▸ What to produce
Everything from the line holding "The height and" through the last line of the records should be repeated word for word, and pictures should be omitted.

▸ Task inputs
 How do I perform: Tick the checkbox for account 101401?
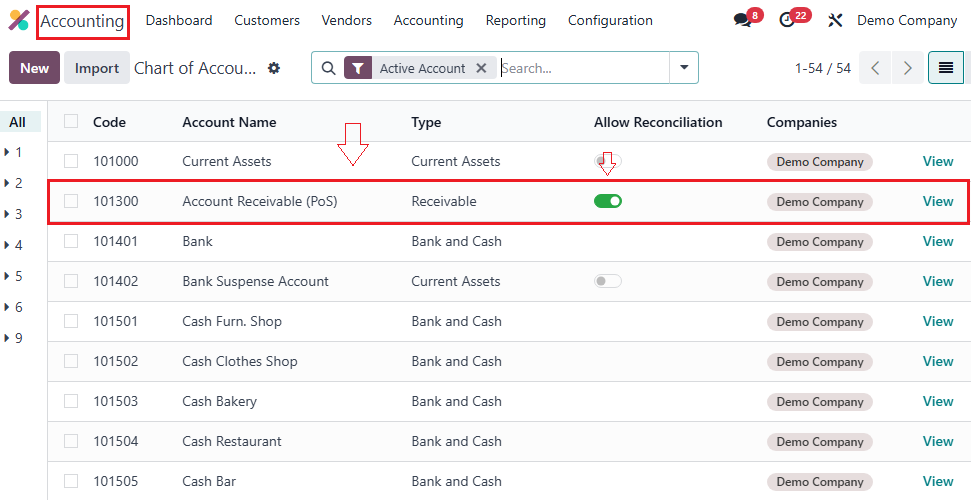click(x=71, y=241)
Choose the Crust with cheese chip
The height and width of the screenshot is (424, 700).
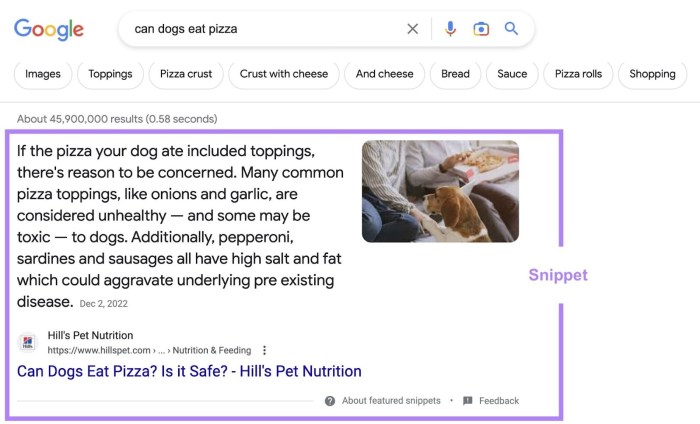tap(284, 74)
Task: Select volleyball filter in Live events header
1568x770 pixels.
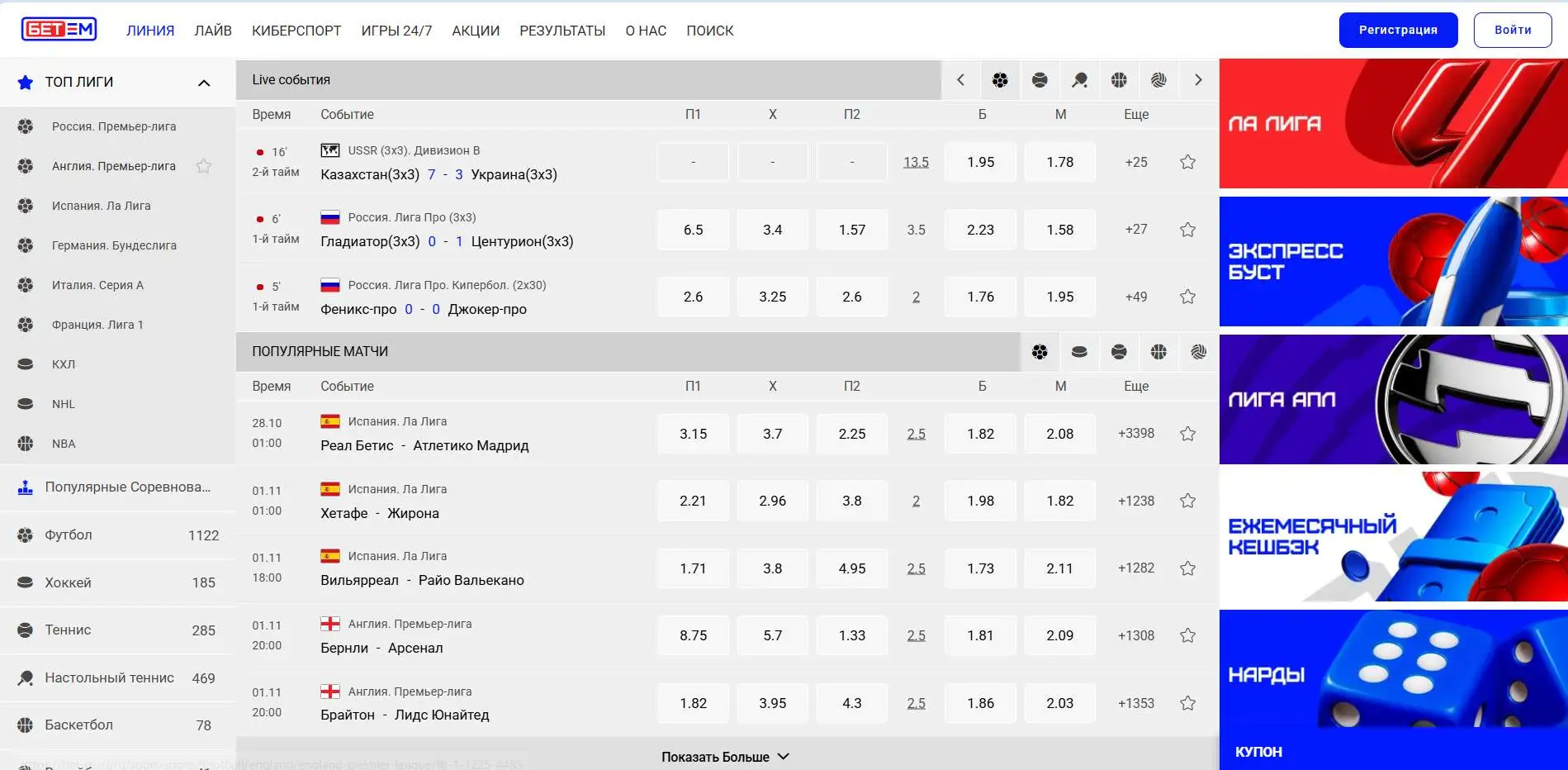Action: point(1158,80)
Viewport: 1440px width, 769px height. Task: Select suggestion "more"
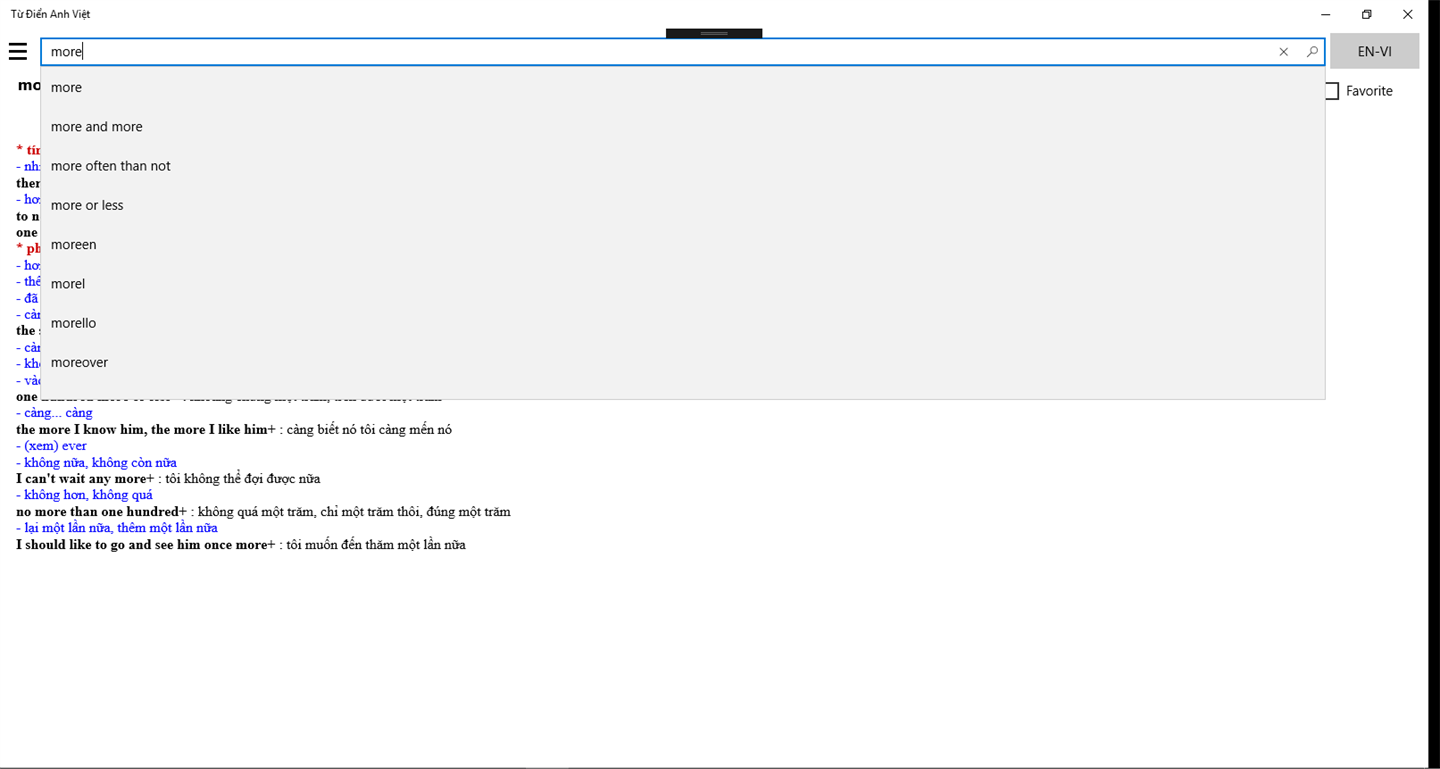pyautogui.click(x=683, y=87)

▸ Solution for this task
The height and width of the screenshot is (424, 700).
tap(284, 74)
Task: Select volleyball filter in Live events header
1568x770 pixels.
Action: point(1158,80)
Viewport: 1440px width, 769px height. Task: Select suggestion "more"
pyautogui.click(x=683, y=87)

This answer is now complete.